| THE TASK |
Write an exact copy of the entries below that leaves out all pictures.
--- RECORDS Enclosed Below ---
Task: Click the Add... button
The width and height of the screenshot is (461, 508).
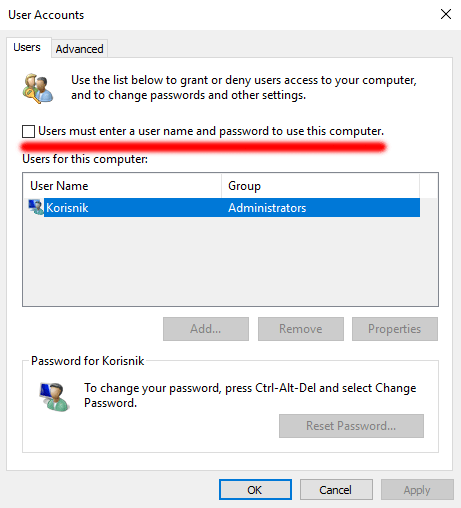Action: 206,329
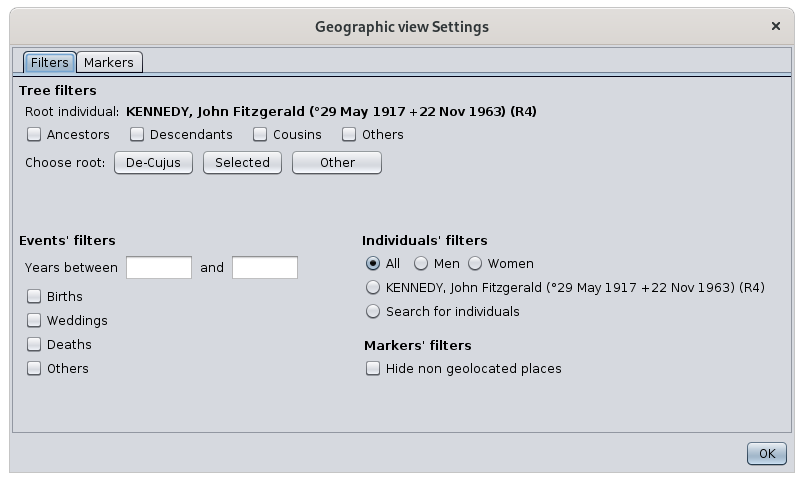The image size is (804, 482).
Task: Close the Geographic view Settings dialog
Action: click(x=775, y=26)
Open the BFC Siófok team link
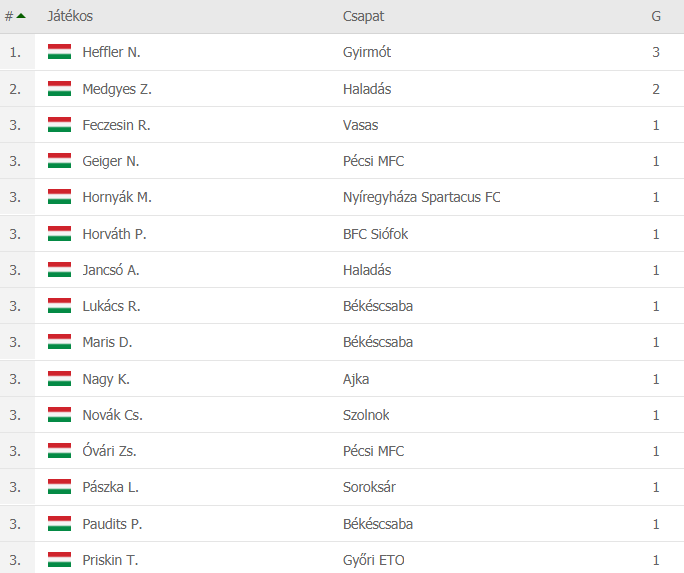This screenshot has height=573, width=684. 375,234
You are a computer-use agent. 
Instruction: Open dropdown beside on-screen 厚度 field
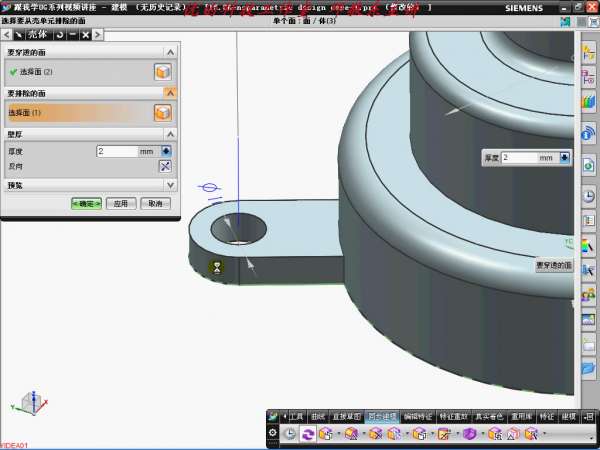564,157
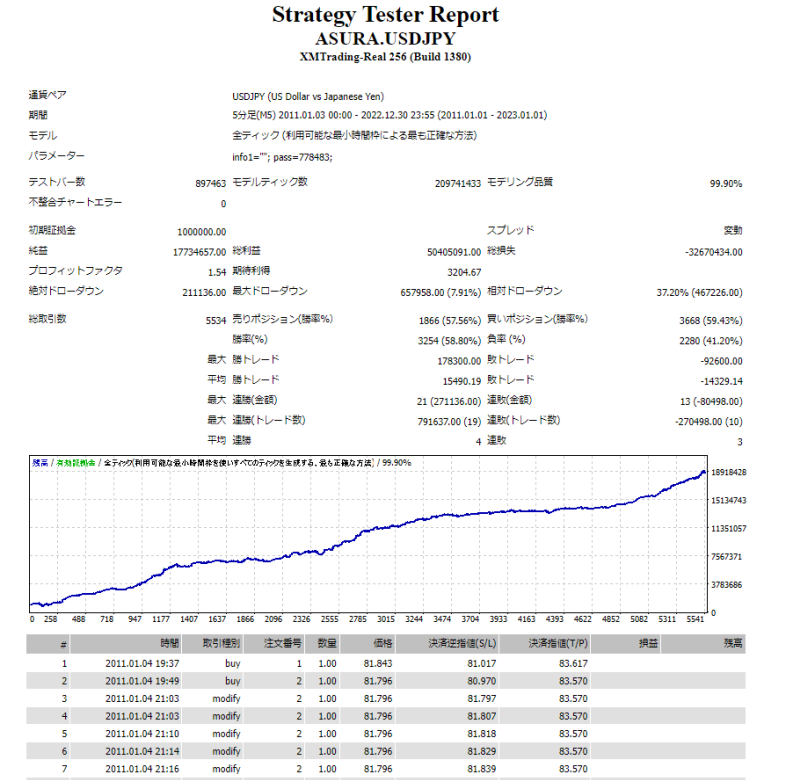Click the 取引種別 column header
The width and height of the screenshot is (800, 780).
pyautogui.click(x=221, y=644)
--- End of Enclosed RECORDS ---
| YOUR RESPONSE |
Task: Click the Add... button
The width and height of the screenshot is (461, 508).
Action: 206,329
The image size is (804, 482).
Task: Close the Geographic view Settings dialog
Action: click(x=775, y=26)
Open the BFC Siófok team link
This screenshot has height=573, width=684. 375,234
You are a computer-use agent. 
Instruction: Open dropdown beside on-screen 厚度 field
564,157
Click the 取引種別 column header
The width and height of the screenshot is (800, 780).
pyautogui.click(x=221, y=644)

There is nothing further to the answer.